The data:
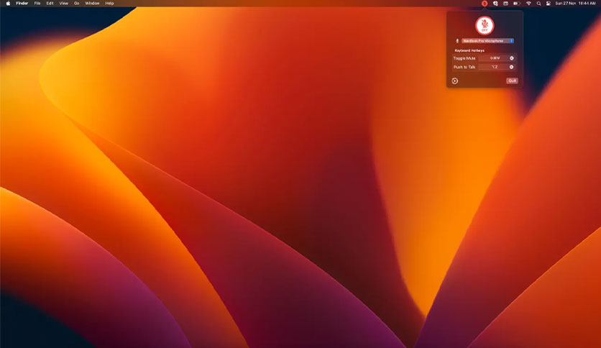This screenshot has height=348, width=601.
Task: Click the circular arrow icon beside Quit
Action: click(454, 81)
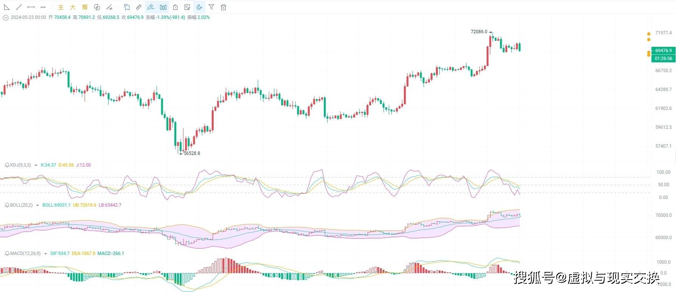The width and height of the screenshot is (676, 292).
Task: Click the bookmark copy icon
Action: (127, 7)
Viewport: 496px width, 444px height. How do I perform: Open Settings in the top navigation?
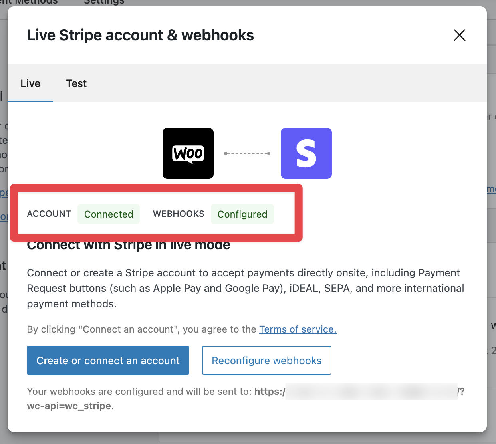pyautogui.click(x=103, y=2)
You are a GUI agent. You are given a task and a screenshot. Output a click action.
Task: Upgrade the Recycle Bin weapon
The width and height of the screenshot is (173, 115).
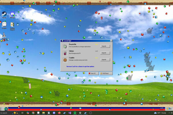tap(105, 46)
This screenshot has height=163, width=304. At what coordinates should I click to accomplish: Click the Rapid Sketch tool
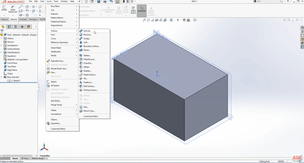pyautogui.click(x=133, y=10)
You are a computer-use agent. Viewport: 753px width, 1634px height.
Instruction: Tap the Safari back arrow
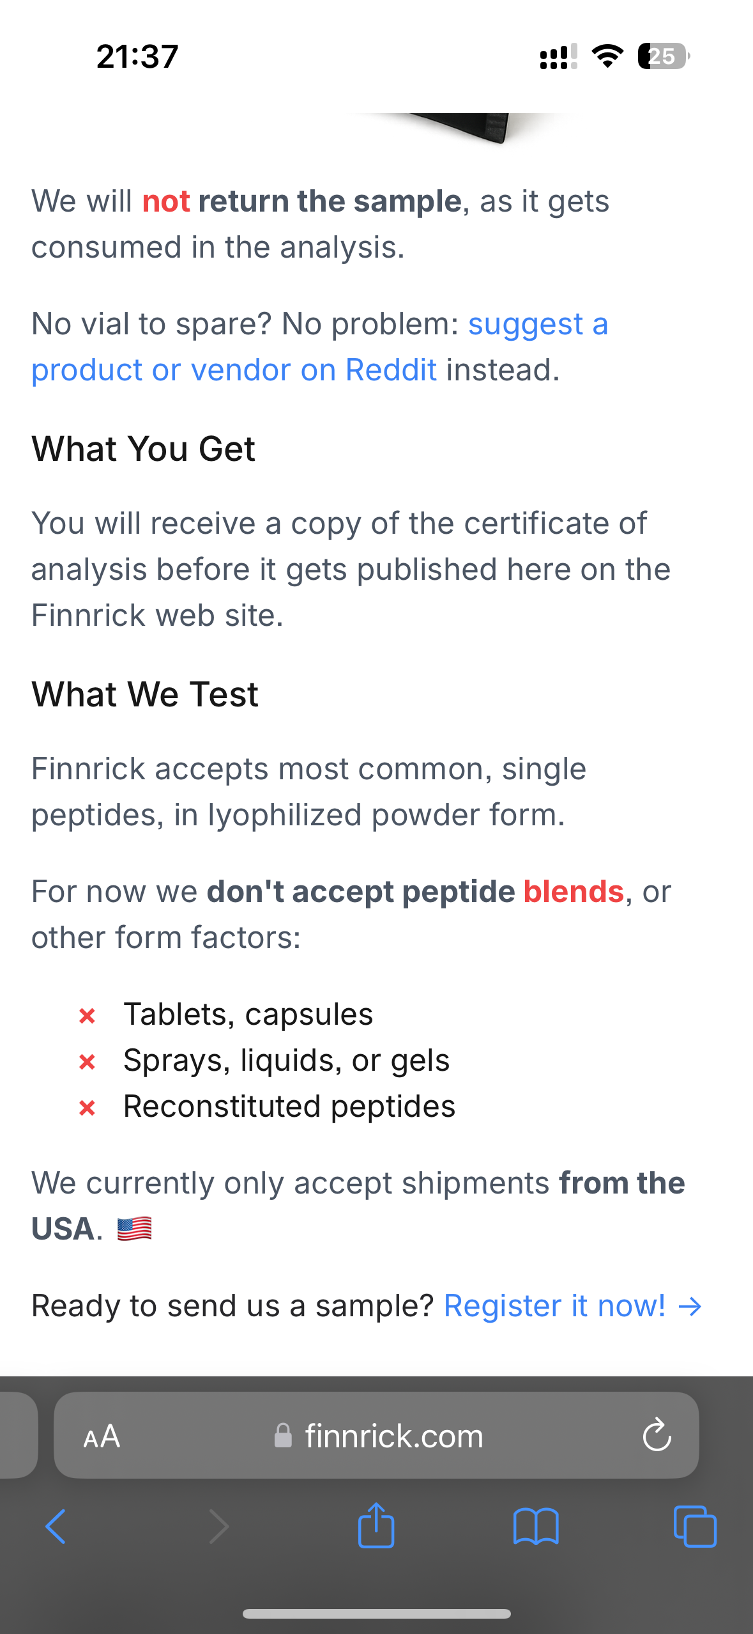pos(56,1527)
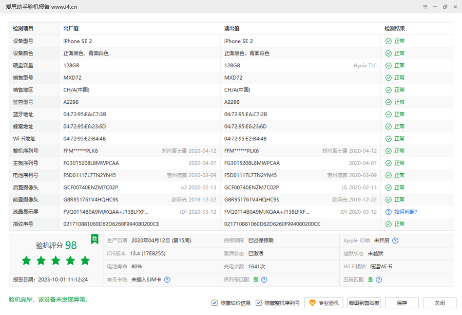This screenshot has height=315, width=462.
Task: Toggle 隐藏估价信息 checkbox
Action: pyautogui.click(x=215, y=303)
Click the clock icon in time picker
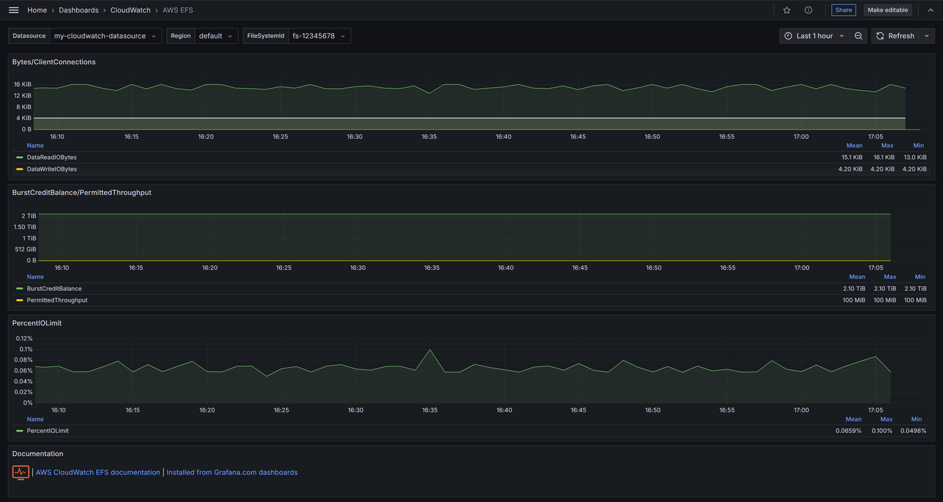The image size is (943, 502). tap(788, 36)
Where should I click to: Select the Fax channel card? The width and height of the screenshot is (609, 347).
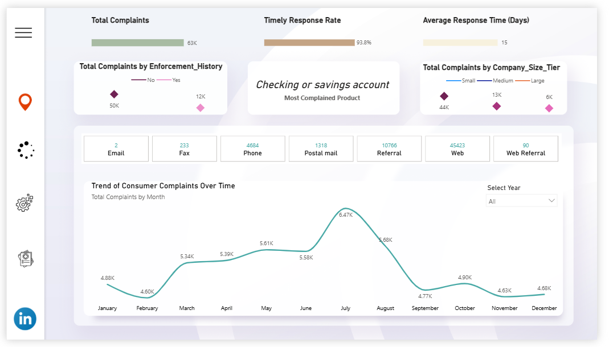(x=184, y=149)
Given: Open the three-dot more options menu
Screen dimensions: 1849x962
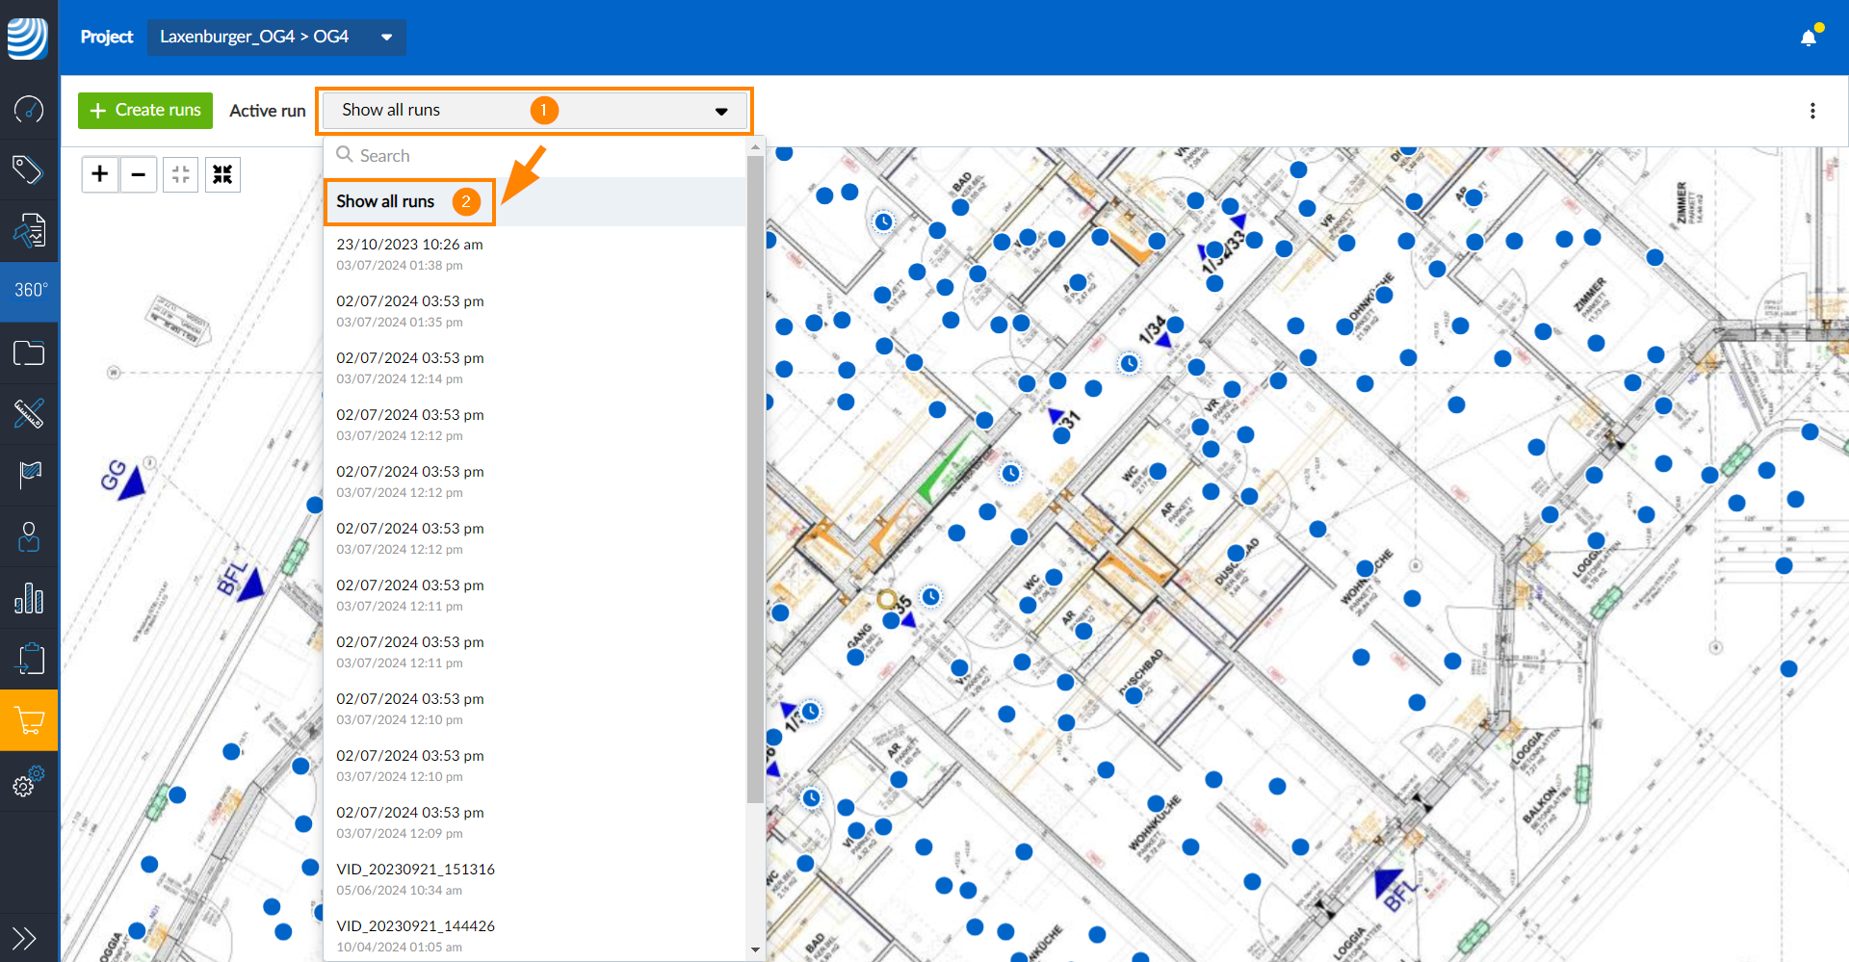Looking at the screenshot, I should pos(1812,111).
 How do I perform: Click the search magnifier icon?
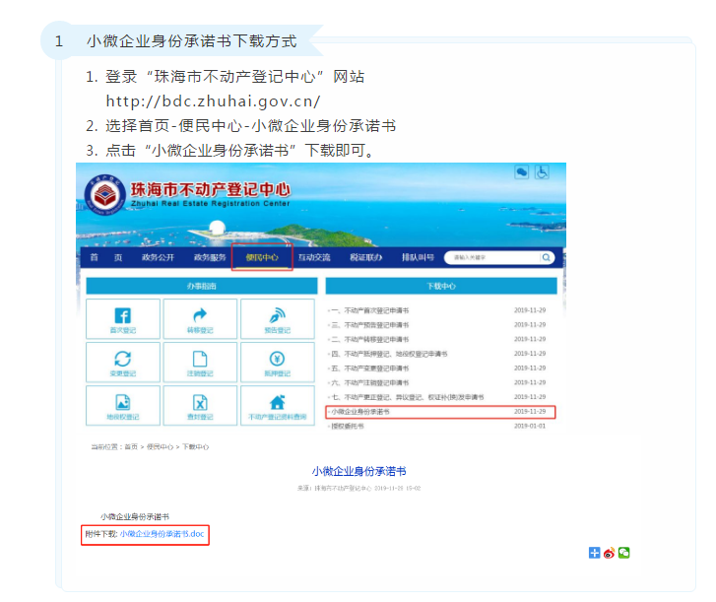(547, 257)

Instructions for the task: Lines containing the word "agent" must all be returned from the material above.

Response to the exercise:
You are a GUI agent. You are given a task and a screenshot. Output a click action.
You are a computer-use agent. Viewport: 753px width, 1634px height.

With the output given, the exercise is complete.